The libertarian Beinstein is not much of a party man in any case: A few years ago, he suggested he was becoming more liberal to a former college mentor. He said he's hoping that independents in his district, 34 percent of the population, will register to vote for him in the Republican primary in June.
Though he supports Sen. Ted Cruz (R-Texas) for the Republican presidential nomination, Beinstein says real estate developer Donald Trump has "come closest to calling out what [the Saudis] have done."
Trump has threatened to cut off U.S. purchases of oil from the Saudis until they pledge ground troops to battle ISIS militants and pay for U.S. military protection. He has also endorsed the idea that the Saudis are behind 9/11, aware that war-weary Americans are still questioning why Iraq was a target after the attacks.
Questions over U.S.-Saudi relations have gained steam in recent months, in part because of voters' and lawmakers' perception that the kingdom wants the U.S. to be more involved in the Middle East -- notably in Yemen, but also in Syria -- than most Americans would like to be.
But foreign policy experts warn that abandoning the kingdom would lead to a host of new regional challenges, and a former top advisor to Obama recently argued that even a critic of the Saudis like the president sees no alternative to some U.S.-Saudi cooperation.
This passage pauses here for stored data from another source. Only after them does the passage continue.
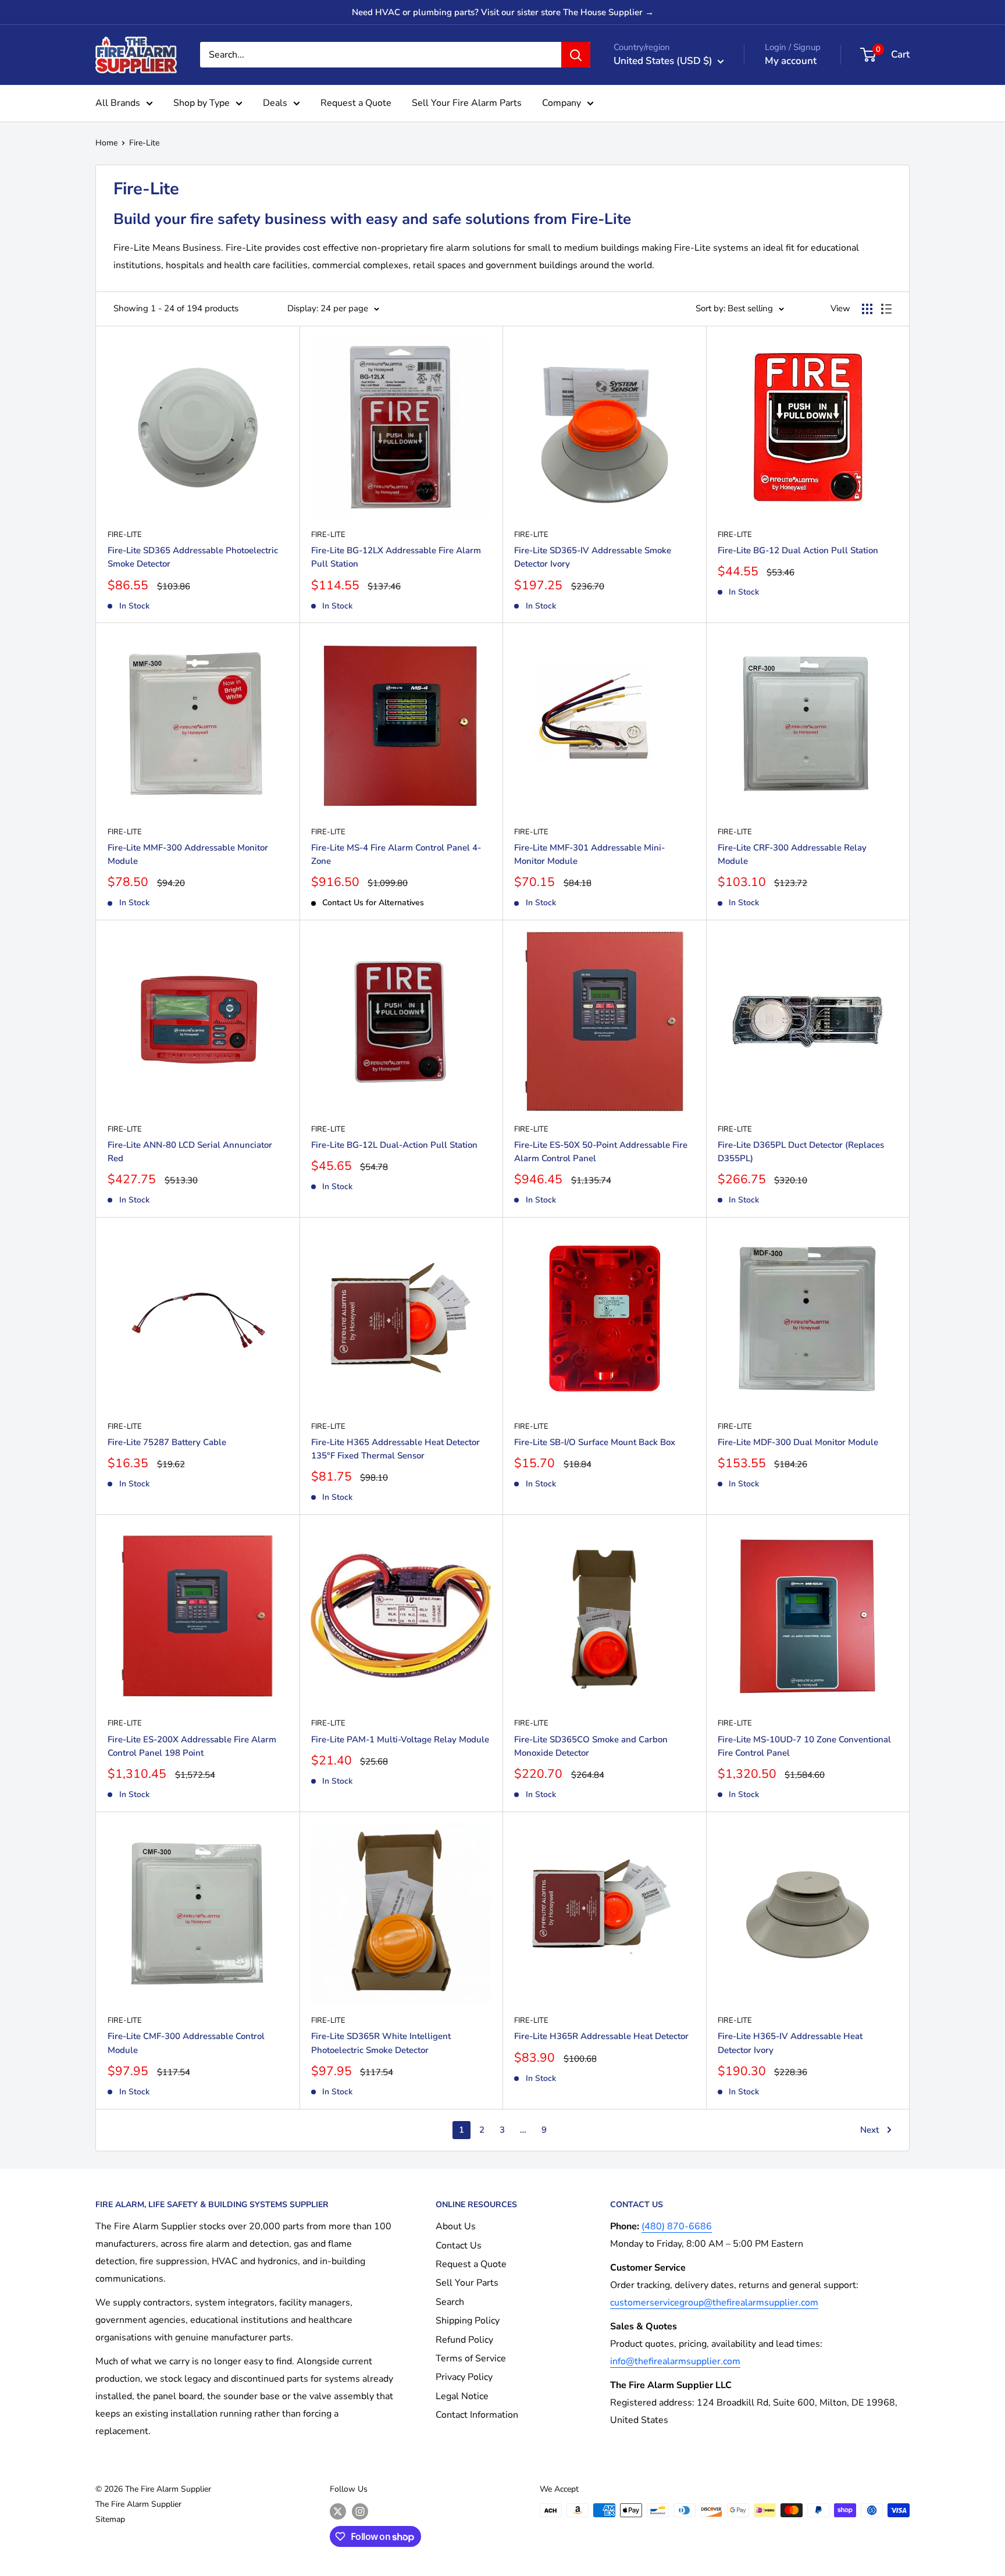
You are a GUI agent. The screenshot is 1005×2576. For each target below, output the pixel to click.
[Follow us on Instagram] (360, 2511)
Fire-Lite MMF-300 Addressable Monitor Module (188, 854)
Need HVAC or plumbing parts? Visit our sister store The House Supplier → (503, 12)
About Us (456, 2226)
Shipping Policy (468, 2320)
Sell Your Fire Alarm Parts (467, 103)
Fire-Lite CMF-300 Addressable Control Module (186, 2042)
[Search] (575, 54)
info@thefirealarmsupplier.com (675, 2361)
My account (791, 60)
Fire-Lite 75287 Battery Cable (167, 1442)
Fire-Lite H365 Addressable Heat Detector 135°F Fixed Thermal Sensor (395, 1448)
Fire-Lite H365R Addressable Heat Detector (601, 2036)
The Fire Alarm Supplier (138, 2504)
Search (450, 2302)
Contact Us (459, 2245)
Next (869, 2130)
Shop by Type (201, 103)
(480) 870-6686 (677, 2226)
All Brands (117, 103)
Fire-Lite (144, 142)
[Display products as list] (886, 309)
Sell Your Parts (467, 2282)
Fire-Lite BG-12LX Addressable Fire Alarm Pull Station (396, 557)
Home (106, 142)
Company (561, 103)
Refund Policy (464, 2339)
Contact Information (477, 2414)
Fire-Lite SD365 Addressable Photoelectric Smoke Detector (193, 557)
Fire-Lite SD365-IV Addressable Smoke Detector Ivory (592, 557)
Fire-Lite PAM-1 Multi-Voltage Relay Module (400, 1739)
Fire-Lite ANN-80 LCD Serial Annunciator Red (190, 1151)
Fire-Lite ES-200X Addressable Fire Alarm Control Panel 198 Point (192, 1746)
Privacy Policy (464, 2377)
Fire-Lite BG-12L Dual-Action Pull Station (394, 1145)
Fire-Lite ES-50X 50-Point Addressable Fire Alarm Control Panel (600, 1151)
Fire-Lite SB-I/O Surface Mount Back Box (594, 1442)
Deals (275, 103)
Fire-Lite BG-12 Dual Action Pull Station (798, 550)
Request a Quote (355, 103)
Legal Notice (462, 2396)
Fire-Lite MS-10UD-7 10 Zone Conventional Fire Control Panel (804, 1746)
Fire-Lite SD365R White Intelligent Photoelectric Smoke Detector (381, 2042)
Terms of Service (471, 2358)
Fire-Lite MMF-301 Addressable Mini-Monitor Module (589, 854)
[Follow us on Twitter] (338, 2511)
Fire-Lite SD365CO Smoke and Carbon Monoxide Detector (591, 1746)
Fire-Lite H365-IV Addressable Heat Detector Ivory (790, 2042)
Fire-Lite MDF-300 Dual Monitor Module (798, 1442)
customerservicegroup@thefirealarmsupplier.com (714, 2302)
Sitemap (110, 2519)
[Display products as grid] (867, 309)
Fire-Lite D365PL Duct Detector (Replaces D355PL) (801, 1151)
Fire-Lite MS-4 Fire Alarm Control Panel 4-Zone (396, 854)
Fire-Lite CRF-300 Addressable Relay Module (792, 854)
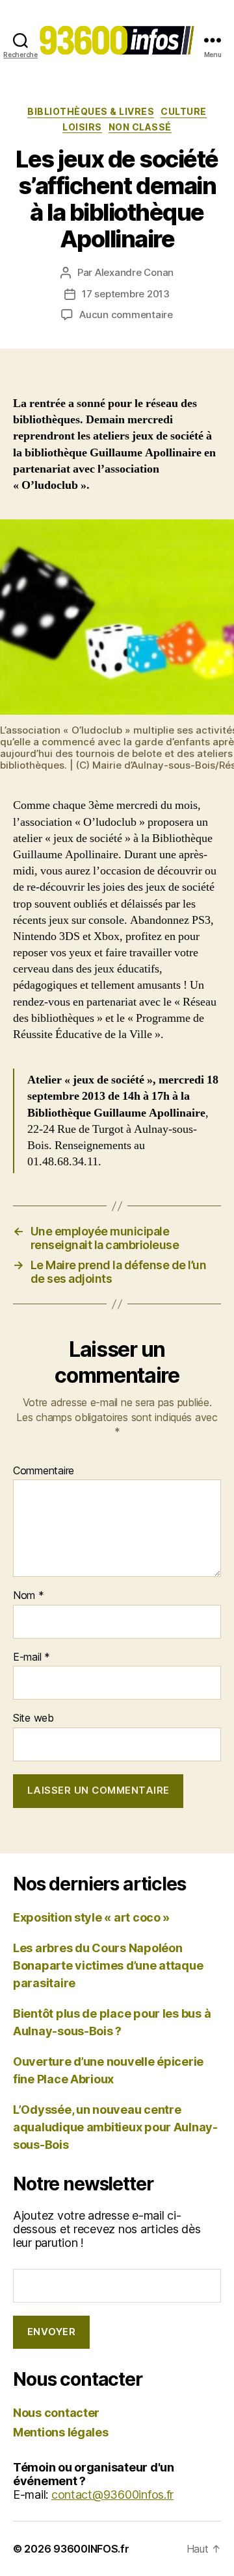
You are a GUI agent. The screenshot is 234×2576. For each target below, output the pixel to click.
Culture (184, 111)
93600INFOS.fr (91, 2548)
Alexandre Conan (134, 272)
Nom (28, 1596)
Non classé (140, 126)
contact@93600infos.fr (112, 2494)
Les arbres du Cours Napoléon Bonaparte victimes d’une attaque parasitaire (108, 1965)
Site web (33, 1718)
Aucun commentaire (126, 314)
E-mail (31, 1657)
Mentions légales (61, 2432)
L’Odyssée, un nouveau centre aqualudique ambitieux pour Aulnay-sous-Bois (115, 2127)
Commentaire (43, 1471)
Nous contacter (56, 2413)
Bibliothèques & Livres (90, 111)
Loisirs (82, 126)
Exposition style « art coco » (91, 1917)
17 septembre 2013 (126, 294)
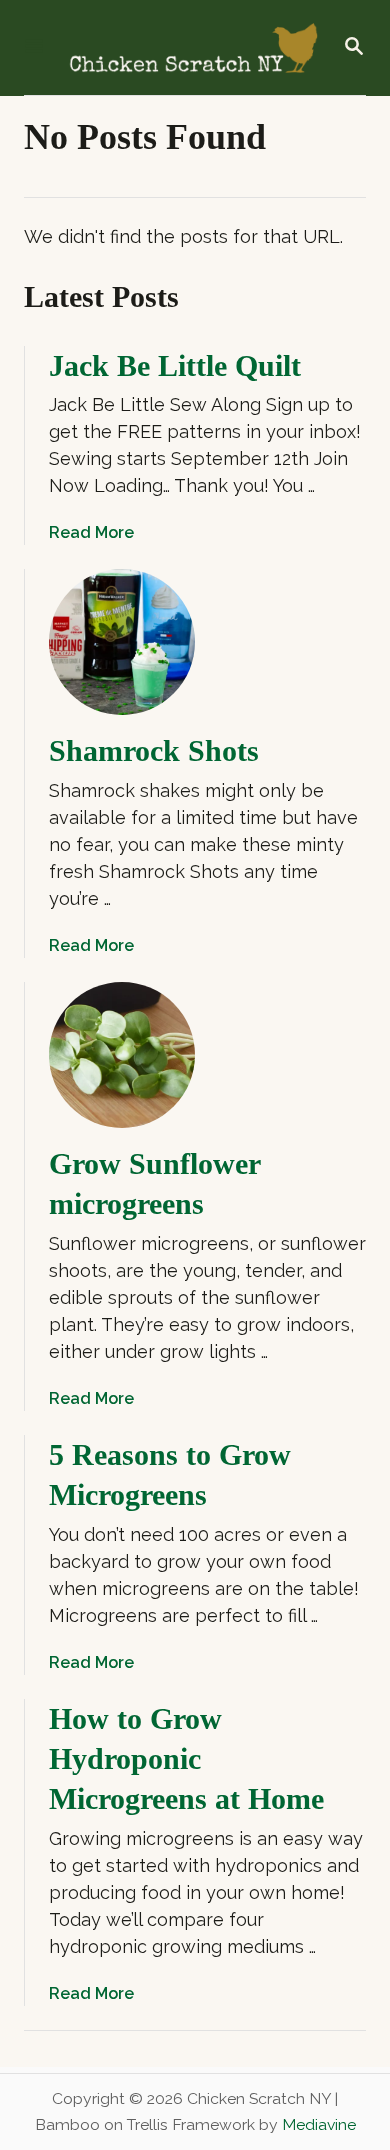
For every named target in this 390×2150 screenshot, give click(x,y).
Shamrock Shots (154, 750)
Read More (91, 532)
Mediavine (319, 2124)
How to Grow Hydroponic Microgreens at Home (186, 1758)
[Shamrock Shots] (122, 642)
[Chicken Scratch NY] (193, 47)
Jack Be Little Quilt (175, 365)
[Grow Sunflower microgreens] (122, 1055)
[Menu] (34, 47)
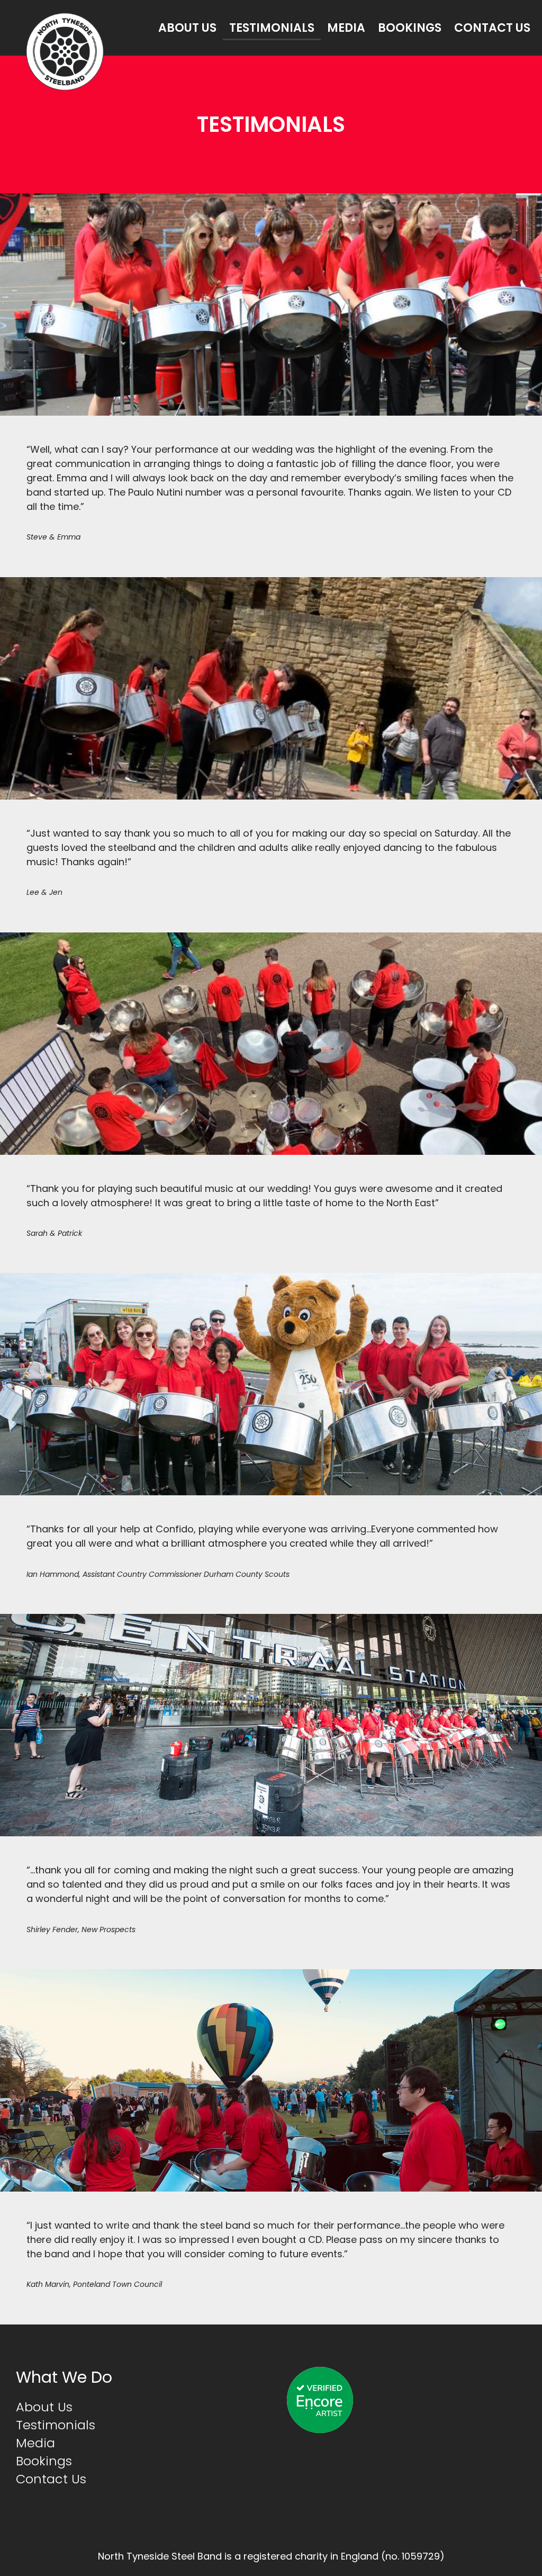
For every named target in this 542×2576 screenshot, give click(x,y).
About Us (187, 28)
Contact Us (492, 28)
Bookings (409, 28)
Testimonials (271, 28)
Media (346, 28)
Even the lawmakers who are most publicly skeptical of Saudi Arabia have limited proposals for how to change the relationship: A new bill from opponents of the Saudis' actions in Yemen asks for a short-term pause on arms transfers, but stops short of calling for any long-term shift.
It's an open question how much Beinstein would challenge this approach if he makes it to Congress. On many foreign policy issues, he is relatively orthodox. He is not keen to reduce the U.S.'s role abroad, and is unhappy with what he sees as Obama's plan to do so.
Instead, Beinstein would like to redirect foreign policy efforts by adding Saudi Arabia to the list of U.S. foes abroad, along with Iran, Russia and China. He would also like to increase military spending, particularly for the Navy.
To explain why, he referenced former Secretary of State Henry Kissinger's analysis of Chinese ambitions and the ongoing tensions between China and U.S. allies in the South China Sea. It was one of many references to famous white men, including presidents Thomas Jefferson, Franklin Delano Roosevelt and George W. Bush, that dotted his brief interview with HuffPost.
"We are defenders of freedom," Beinstein said. And in his view, partnering with Saudi Arabia is a betrayal of that American value. "I think we have to stand up for free countries around the world."